Democrats and Republicans are rushing to see who can serve as the primary scapegoat for the populist rage-inducing AIG bonuses. In this case, however, both parties are equally culpable and, if this were a court of law, both parties would both be tainted by "unclean hands."
For Republicans, they must accept responsibility that the bonus retention payments were originally in the November TARP document drafted by the Bush Treasury Department. As special Inspector General for TARP, Neil Barofsky, stated this week, the bonus retention payments were indeed in this document. More damning, however, is the fact that Republicans last fall blocked attempts to cut executive compensation and cap bonuses, deriding both as unnecessary "meddling in the markets."

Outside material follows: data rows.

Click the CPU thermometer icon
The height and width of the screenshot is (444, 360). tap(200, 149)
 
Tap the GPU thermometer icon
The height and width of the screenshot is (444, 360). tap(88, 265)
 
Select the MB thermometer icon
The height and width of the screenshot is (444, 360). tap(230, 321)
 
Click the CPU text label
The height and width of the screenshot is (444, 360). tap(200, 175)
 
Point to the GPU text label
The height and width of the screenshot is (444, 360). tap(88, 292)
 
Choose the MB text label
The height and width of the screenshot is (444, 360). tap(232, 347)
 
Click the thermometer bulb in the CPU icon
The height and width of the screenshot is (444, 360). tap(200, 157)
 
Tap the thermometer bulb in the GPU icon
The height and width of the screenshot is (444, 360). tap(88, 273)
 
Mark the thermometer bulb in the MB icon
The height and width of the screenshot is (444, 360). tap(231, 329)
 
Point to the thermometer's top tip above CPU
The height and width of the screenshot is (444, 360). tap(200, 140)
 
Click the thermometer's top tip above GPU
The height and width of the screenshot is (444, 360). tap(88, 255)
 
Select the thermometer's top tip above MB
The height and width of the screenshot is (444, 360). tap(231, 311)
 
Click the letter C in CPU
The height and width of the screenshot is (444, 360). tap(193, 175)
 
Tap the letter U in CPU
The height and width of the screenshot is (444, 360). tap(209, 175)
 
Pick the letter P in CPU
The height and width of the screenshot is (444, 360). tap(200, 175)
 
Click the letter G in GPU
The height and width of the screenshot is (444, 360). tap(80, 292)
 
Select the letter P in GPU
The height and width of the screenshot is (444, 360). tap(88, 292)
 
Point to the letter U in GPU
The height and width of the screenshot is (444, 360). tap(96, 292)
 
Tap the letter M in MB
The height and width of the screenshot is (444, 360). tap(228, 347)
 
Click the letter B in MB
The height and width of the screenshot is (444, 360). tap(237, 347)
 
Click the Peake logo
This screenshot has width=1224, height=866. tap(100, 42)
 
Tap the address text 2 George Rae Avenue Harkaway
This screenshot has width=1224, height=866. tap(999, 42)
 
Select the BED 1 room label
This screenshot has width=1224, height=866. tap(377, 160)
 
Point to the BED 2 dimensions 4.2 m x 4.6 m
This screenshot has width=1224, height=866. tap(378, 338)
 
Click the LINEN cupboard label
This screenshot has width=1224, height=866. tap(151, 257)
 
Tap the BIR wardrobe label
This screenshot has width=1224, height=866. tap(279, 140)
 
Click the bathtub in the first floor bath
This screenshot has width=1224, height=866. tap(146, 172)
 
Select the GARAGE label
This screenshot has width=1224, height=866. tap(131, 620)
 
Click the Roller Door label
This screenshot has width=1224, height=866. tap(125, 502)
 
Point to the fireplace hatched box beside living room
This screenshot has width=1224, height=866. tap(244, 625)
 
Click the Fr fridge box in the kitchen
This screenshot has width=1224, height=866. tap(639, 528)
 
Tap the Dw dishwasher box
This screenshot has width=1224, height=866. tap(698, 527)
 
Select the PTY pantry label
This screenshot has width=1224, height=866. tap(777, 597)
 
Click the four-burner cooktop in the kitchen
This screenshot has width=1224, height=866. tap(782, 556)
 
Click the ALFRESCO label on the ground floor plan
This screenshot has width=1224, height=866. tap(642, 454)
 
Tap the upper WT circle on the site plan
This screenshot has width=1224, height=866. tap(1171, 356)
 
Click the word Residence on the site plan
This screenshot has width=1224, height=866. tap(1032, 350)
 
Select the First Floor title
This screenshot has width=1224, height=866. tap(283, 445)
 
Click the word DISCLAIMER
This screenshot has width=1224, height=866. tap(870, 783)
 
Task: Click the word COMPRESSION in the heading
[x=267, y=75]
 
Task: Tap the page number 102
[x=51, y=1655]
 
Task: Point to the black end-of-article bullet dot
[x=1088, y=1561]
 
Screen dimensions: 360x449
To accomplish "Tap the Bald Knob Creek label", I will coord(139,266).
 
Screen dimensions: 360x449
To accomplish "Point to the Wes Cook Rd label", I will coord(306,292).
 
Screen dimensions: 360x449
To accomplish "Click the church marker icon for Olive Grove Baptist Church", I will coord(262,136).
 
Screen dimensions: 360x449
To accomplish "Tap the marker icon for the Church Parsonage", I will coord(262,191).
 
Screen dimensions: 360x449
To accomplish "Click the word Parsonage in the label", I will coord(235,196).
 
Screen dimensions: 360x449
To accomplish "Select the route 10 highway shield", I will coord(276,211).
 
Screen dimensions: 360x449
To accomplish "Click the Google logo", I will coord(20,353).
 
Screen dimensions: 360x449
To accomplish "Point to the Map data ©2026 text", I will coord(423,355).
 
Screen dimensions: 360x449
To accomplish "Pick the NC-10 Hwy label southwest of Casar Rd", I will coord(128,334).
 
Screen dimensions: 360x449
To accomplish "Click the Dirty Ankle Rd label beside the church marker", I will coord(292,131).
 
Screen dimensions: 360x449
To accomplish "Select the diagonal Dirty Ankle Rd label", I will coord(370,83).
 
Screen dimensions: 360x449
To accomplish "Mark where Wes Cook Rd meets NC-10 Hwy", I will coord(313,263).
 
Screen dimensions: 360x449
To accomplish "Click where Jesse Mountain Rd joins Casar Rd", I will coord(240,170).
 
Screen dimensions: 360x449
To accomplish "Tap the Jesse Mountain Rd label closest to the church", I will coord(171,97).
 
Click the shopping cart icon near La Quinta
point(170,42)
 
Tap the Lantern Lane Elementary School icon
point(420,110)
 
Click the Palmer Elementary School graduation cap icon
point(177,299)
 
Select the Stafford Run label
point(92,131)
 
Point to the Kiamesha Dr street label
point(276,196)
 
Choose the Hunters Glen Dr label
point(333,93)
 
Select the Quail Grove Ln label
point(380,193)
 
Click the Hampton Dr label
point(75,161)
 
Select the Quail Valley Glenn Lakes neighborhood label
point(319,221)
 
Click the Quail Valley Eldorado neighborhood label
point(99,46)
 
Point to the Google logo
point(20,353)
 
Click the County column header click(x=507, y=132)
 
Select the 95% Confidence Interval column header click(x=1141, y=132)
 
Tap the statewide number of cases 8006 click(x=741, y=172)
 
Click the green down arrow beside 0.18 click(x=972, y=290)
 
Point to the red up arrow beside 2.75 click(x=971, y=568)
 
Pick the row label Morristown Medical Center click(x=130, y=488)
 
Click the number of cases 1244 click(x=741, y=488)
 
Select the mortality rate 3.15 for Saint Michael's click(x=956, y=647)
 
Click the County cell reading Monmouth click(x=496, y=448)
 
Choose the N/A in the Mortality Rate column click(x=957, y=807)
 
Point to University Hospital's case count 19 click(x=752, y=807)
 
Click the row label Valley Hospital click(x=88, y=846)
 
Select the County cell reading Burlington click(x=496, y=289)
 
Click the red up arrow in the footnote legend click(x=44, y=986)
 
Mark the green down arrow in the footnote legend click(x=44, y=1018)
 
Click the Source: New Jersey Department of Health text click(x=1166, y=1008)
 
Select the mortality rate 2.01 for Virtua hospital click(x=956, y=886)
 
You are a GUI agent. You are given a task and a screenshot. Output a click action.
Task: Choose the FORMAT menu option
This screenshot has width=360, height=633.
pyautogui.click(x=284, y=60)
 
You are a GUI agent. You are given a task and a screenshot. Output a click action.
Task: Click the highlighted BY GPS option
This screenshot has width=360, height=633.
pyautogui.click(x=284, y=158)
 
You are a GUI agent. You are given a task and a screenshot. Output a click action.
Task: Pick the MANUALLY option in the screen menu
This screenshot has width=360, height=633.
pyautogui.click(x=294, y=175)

Democrats do not fare much better in the blame game. The Treasury Department in the Obama Administration had the chance to fix the bonus problem in the latest round of TARP, but specifically objected to any Congressional limitation of the bonus payments. The Treasury Department strangely insisted that the rule of law would somehow be irreparably harmed if these bonus contracts were abrogated. Probably what was it play here was a fear that private firms would not want to get into business with the US government under the private-public model that the Obama Administration is touting, if they feared contracts could easily be rescinded. This argument though is not terribly strong as there are extenuating circumstances to the bonus payments that would make a onetime contract abrogation not only warranted but indeed necessary.
President Obama is right to try to avoid the partisan rancor that is now gripping Washington over the bonus payments. By appearing on Jay Leno, holding town hall meetings in California (a state gripped by 10 percent unemployment), and appearing alongside Republican Governor Arnold Schwarzenegger, President Obama is appearing to be above the partisan discord and blame game.
President Obama needs to continue to transcend the partisan bickering, as he faces the uphill battle of selling his $3.6 trillion budget plans to the American people. While Speaker Nancy Pelosi may have won some points politically by forcing the House to vote on a 90 percent tax on the bonus payments (thereby effectively splitting House Republicans half of whom bolted at the thought of voting in favor of the highest marginal tax increase in American history), she showed that she is still focused on the blame game. While should be furious over these bonus payments, we must now focus on the arduous task of passing a second bailout and health care and energy plans which will ultimately help to fix the economy.
It is all too easy to get swept up in the populist anger that is dominating the news of the day. We have a right to be angry and outraged over these bonus payments. But we now need Congress to get back to the task of fixing the economy and if the backlash against the bonus payments causes people to fail to back President Obama's second bailout and health care and energy plans, now that would be something for which we should have enduring anger.